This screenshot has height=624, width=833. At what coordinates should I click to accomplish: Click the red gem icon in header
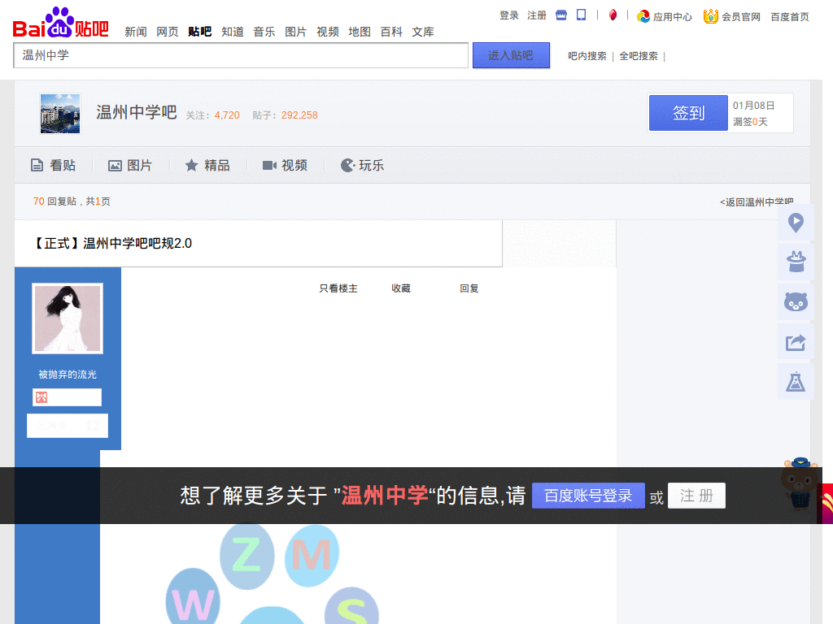(x=613, y=15)
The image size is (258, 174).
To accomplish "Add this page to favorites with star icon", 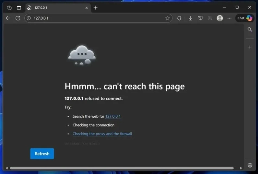I will coord(168,18).
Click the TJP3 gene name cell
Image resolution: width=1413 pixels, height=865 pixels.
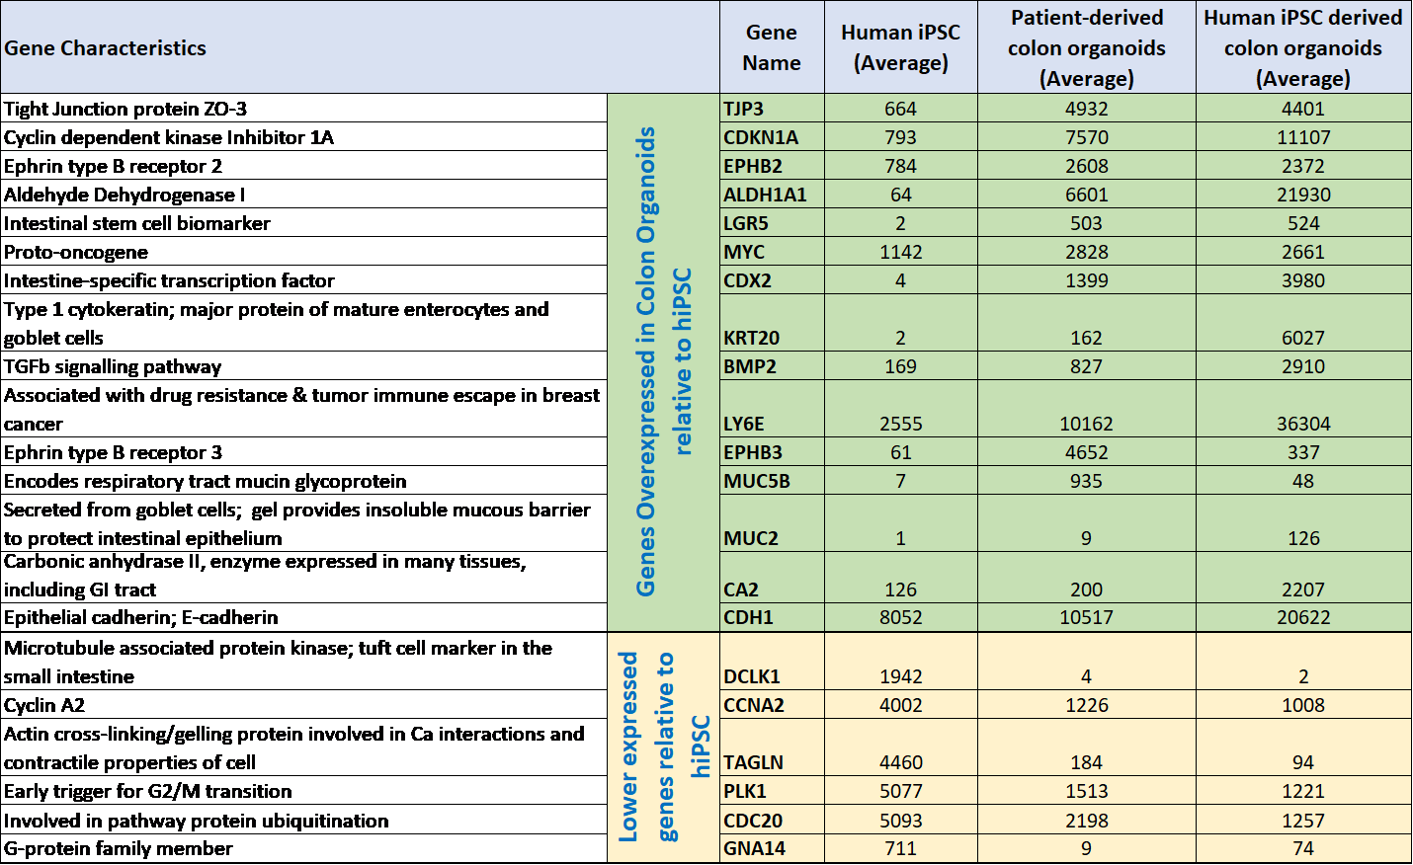(771, 109)
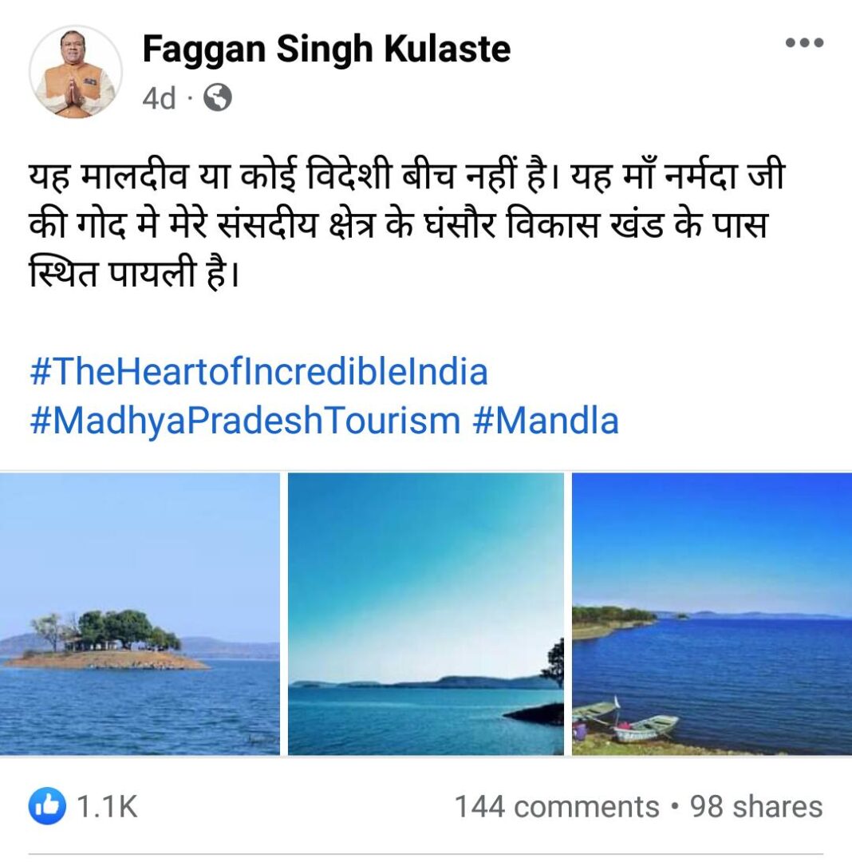Tap the moored boats in the right photo
Viewport: 852px width, 862px height.
click(625, 720)
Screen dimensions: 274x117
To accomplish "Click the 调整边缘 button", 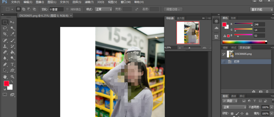I will (x=173, y=9).
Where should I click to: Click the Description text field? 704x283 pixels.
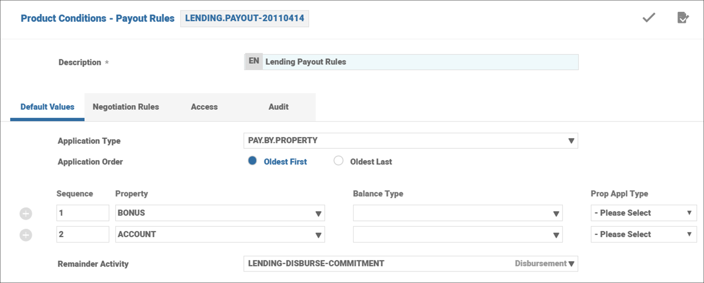coord(420,62)
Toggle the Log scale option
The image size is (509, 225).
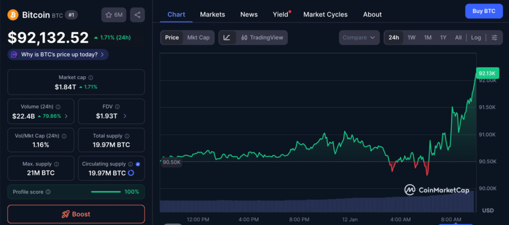pyautogui.click(x=476, y=37)
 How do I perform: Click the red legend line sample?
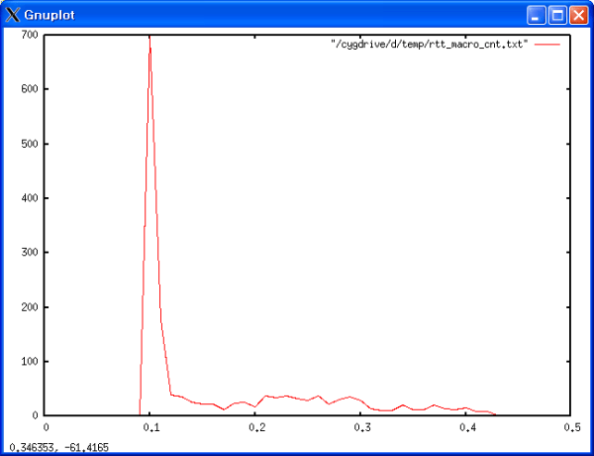pyautogui.click(x=547, y=45)
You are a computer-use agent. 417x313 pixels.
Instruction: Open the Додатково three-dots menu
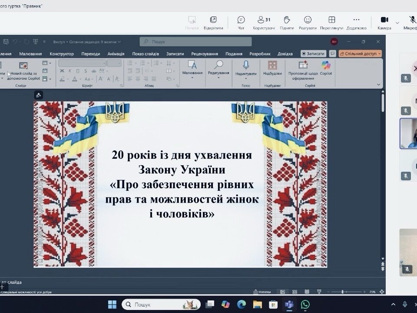[x=356, y=23]
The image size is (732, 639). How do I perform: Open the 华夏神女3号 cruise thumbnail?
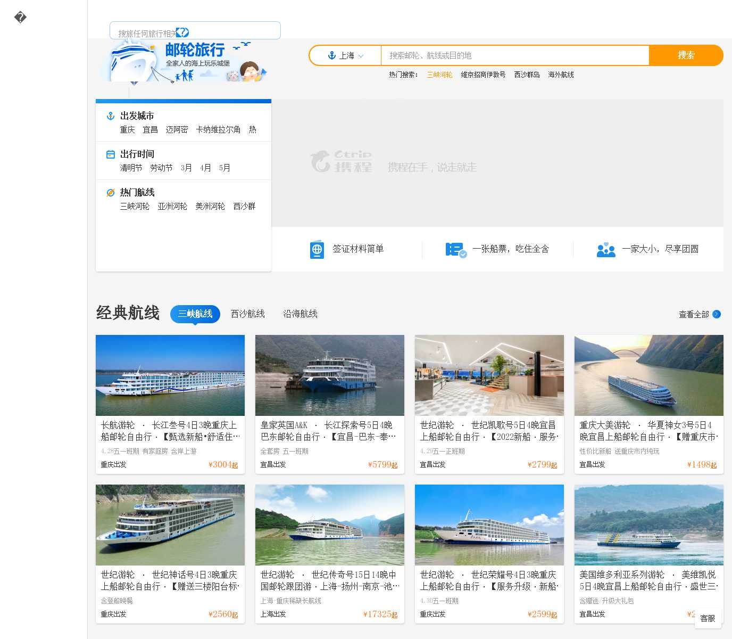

◆ Your task: Beginning with the line that contains "How do I perform: Click", write out every line through the last one in the records, exactly and without pictures.

◆ Solved exercise:
 How do I perform: Click the red legend line sample?
pyautogui.click(x=547, y=45)
You are a computer-use agent. 417x313 pixels.
Instruction: Open the Додатково three-dots menu
[x=356, y=23]
The image size is (732, 639). How do I perform: Open the 华夏神女3号 cruise thumbnail?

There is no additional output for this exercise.